13 Minuten

10 Erfolgsfaktoren für Ihre Digitalisierungsstrategie 

Referent Markus Notheis

Markus Notheis, Sales Manager

… studierte BWL an der Universität Mannheim und blickt auf zehn Jahre Erfahrung im Bereich der Digitalisierung unterschiedlichster Unternehmensprozesse zurück. Als Partner und Sales Manager berät er Unternehmen verschiedenster Branchen zu den Möglichkeiten einer erfolgreichen Partnerschaft mit SoftProject und den Möglichkeiten der Digitalisierung mit der X4 BPMS.

Diesen Artikel teilen

Eine erfolgreiche Digitalisierung besteht aus weit mehr als reiner technologischer Weiterentwicklung. Es geht dabei um einen ganzheitlichen Ansatz. Das Mitnehmen von Mitarbeitern und das Bewusstsein, dass Digitalisierung einen fortlaufenden Prozess darstellt, ist dabei mindestens genauso wichtig wie die eingesetzten Technologien.

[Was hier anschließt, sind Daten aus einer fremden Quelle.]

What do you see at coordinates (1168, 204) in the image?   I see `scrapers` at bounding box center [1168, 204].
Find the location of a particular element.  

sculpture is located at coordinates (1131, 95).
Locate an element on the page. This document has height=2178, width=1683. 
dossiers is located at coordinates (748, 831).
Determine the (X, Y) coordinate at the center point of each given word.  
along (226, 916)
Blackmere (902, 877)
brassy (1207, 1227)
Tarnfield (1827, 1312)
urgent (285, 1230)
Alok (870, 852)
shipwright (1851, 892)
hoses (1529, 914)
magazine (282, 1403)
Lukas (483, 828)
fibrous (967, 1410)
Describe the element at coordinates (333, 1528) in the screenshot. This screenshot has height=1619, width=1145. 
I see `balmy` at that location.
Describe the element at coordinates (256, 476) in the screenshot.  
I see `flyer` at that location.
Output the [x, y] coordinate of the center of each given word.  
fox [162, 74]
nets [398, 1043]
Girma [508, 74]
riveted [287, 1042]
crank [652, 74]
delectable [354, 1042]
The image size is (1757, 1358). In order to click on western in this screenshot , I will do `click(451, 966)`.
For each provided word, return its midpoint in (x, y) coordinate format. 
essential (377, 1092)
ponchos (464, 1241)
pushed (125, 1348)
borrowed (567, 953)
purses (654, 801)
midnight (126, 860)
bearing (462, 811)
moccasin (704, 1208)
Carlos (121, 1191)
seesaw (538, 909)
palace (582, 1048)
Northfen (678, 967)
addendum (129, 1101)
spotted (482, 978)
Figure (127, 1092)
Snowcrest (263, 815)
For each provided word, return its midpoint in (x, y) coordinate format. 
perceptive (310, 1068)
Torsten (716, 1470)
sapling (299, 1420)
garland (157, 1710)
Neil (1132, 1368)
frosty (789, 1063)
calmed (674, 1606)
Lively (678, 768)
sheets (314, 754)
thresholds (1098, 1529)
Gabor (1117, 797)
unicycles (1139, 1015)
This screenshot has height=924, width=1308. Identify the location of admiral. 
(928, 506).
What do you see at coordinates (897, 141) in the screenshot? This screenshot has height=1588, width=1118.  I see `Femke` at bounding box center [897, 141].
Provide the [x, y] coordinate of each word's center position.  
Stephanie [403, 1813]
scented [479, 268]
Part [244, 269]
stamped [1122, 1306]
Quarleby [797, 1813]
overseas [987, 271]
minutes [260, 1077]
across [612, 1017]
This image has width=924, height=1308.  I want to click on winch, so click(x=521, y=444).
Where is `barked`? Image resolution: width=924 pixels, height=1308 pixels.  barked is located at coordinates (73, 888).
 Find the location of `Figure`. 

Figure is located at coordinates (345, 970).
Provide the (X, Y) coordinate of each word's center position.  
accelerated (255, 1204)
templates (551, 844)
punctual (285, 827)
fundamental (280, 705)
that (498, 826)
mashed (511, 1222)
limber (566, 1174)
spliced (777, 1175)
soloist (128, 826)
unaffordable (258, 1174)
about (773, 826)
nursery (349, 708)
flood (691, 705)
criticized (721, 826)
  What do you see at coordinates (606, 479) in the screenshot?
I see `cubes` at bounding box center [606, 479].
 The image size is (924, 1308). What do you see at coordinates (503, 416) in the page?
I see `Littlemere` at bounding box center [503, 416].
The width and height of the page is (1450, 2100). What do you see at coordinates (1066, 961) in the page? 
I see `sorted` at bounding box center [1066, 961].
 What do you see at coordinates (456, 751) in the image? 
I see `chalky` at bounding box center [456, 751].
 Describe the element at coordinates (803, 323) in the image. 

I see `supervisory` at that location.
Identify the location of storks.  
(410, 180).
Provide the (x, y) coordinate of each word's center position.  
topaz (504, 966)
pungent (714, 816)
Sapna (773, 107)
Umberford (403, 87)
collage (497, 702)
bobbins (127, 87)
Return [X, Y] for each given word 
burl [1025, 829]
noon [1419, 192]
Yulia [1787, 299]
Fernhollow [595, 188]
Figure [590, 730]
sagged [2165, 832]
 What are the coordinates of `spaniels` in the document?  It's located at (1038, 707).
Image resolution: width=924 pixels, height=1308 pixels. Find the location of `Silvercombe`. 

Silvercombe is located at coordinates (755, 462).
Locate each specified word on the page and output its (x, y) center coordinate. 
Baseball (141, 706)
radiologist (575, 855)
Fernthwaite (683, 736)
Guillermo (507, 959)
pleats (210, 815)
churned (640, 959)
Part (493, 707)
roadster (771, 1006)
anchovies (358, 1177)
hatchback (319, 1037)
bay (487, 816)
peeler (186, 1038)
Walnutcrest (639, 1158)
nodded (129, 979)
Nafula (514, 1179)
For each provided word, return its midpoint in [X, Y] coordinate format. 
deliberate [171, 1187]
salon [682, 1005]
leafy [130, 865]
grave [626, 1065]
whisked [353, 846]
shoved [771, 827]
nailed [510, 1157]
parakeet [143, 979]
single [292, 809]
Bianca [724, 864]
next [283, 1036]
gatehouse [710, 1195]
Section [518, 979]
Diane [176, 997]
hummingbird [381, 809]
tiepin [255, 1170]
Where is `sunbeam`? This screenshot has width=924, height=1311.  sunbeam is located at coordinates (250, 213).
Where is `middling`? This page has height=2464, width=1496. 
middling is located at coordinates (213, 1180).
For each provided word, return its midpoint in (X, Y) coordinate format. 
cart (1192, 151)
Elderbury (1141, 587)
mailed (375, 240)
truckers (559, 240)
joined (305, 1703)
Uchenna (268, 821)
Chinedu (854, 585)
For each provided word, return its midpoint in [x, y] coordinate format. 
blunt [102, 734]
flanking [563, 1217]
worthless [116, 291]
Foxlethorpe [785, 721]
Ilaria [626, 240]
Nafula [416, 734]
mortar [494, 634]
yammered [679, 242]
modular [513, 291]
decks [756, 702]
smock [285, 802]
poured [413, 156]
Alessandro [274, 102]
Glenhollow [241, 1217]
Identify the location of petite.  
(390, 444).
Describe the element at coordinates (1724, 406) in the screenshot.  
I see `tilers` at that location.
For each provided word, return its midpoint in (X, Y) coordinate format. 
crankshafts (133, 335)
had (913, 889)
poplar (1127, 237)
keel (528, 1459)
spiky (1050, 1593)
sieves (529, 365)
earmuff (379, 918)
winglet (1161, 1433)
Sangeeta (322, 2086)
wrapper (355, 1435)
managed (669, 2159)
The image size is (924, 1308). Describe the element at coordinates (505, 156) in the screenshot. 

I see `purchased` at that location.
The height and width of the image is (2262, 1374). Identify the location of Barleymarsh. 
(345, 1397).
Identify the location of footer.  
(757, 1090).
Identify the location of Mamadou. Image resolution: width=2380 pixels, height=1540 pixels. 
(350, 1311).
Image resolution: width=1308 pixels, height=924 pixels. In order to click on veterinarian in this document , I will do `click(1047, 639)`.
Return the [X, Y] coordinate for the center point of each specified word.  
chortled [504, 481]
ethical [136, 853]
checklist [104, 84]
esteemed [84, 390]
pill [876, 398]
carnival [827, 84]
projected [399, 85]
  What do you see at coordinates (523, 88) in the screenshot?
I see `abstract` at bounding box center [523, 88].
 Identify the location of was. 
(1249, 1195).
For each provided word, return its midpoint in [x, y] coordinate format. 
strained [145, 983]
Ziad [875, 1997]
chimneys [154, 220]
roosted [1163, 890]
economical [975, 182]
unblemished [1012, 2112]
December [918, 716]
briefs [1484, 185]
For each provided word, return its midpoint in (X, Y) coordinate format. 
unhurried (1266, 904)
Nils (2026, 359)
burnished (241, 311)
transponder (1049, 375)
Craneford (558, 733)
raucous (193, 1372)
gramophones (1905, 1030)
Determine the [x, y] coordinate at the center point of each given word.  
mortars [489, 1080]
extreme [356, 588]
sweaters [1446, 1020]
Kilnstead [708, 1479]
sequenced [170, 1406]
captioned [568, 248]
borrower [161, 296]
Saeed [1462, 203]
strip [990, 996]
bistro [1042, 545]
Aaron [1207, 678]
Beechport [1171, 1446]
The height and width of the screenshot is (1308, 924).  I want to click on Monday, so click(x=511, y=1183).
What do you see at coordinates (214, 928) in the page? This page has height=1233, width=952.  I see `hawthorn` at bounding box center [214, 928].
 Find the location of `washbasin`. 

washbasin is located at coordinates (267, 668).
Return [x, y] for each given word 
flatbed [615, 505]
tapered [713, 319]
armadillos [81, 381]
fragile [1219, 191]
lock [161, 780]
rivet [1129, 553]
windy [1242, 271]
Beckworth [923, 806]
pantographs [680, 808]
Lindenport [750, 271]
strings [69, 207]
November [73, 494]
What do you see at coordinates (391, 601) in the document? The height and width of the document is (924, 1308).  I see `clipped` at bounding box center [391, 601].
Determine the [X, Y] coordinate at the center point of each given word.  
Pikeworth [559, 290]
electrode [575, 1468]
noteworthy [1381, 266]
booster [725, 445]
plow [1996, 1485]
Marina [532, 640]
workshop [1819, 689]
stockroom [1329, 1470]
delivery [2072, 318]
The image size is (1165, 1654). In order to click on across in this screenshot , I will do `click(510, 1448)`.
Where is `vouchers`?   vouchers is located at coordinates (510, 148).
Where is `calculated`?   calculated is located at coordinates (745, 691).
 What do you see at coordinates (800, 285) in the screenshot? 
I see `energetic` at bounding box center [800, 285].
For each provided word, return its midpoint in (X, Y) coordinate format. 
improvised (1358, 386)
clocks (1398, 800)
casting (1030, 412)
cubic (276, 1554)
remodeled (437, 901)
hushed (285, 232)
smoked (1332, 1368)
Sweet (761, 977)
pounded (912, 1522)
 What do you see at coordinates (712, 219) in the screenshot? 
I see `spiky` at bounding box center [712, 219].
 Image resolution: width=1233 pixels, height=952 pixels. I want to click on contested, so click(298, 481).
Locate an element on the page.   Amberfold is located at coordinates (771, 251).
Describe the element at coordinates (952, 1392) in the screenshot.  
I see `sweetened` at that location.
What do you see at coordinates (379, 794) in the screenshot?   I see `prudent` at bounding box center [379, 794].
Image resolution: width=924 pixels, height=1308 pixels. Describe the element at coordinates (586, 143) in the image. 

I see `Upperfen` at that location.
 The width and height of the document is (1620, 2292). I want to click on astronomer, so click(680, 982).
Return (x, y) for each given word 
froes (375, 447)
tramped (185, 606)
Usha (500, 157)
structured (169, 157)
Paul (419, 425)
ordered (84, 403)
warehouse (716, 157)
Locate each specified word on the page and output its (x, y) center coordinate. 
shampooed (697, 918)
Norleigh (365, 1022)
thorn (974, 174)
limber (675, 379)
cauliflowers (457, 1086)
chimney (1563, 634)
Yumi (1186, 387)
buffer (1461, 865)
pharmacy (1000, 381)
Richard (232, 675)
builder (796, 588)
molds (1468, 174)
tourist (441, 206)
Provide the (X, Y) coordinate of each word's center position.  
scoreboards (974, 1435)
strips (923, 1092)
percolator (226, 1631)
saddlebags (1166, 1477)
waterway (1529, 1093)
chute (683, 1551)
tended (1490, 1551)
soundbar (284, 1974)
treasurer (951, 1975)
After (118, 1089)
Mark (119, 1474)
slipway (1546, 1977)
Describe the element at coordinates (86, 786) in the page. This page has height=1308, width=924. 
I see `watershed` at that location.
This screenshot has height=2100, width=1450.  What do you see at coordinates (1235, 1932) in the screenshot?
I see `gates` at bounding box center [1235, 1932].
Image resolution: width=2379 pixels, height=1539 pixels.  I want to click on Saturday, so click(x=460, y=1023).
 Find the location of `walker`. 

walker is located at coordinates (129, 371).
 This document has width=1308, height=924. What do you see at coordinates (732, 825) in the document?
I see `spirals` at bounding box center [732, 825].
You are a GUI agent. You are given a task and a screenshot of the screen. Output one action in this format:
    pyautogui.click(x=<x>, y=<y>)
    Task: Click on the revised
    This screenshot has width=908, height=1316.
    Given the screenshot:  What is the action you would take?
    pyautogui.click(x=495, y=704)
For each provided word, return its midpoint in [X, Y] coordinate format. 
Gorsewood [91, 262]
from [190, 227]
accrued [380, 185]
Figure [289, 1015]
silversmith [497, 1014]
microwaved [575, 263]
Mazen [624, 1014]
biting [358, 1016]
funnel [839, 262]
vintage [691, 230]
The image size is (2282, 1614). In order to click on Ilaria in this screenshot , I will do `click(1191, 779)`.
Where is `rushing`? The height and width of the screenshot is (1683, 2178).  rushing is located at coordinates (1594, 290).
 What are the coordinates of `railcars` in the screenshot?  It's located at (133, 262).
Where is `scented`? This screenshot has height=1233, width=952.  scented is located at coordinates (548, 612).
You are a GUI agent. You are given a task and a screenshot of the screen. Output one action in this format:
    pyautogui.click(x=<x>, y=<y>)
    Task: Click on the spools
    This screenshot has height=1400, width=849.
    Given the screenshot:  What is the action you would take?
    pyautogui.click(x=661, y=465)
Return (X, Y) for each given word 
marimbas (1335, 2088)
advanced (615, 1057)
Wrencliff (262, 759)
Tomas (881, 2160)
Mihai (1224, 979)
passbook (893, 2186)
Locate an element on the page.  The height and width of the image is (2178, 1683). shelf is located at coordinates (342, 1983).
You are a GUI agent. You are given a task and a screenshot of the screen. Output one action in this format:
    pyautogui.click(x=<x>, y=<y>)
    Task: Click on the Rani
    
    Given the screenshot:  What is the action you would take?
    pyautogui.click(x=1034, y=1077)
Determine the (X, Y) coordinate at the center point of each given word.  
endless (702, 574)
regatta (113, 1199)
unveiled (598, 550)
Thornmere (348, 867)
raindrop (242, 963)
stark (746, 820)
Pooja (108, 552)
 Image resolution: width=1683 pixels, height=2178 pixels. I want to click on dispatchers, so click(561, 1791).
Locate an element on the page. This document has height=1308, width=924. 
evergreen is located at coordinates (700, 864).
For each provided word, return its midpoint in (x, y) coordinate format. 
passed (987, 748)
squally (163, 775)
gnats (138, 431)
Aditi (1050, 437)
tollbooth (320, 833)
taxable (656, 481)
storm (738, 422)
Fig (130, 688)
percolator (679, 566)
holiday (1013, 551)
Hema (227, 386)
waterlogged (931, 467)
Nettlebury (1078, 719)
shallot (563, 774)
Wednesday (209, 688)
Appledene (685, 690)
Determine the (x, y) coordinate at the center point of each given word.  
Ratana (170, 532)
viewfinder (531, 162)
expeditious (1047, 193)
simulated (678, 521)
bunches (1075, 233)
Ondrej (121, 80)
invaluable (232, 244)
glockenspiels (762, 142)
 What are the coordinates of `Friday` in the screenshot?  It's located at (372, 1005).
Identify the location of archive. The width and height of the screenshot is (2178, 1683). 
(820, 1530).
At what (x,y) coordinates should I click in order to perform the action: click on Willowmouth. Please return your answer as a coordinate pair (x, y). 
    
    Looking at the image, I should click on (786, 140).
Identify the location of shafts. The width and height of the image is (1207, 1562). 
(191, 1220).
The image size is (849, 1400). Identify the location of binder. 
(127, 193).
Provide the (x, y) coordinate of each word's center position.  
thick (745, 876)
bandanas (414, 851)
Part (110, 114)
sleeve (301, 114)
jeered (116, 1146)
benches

Für diese Reihe von Blogbeiträgen haben wir auf unsere langjährige Expertise als Partner zahlreicher Digitalisierungsprojekte zurückgegriffen, damit Sie bei Ihrer Digitalisierungsstrategie bereits im Vorfeld typische Fehler vermeiden und alle wichtigen Aspekte berücksichtigen können. Das Ergebnis sind die zehn wichtigsten Faktoren, die für den Erfolg der digitalen Transformation Ihres Unternehmens entscheidend sein werden.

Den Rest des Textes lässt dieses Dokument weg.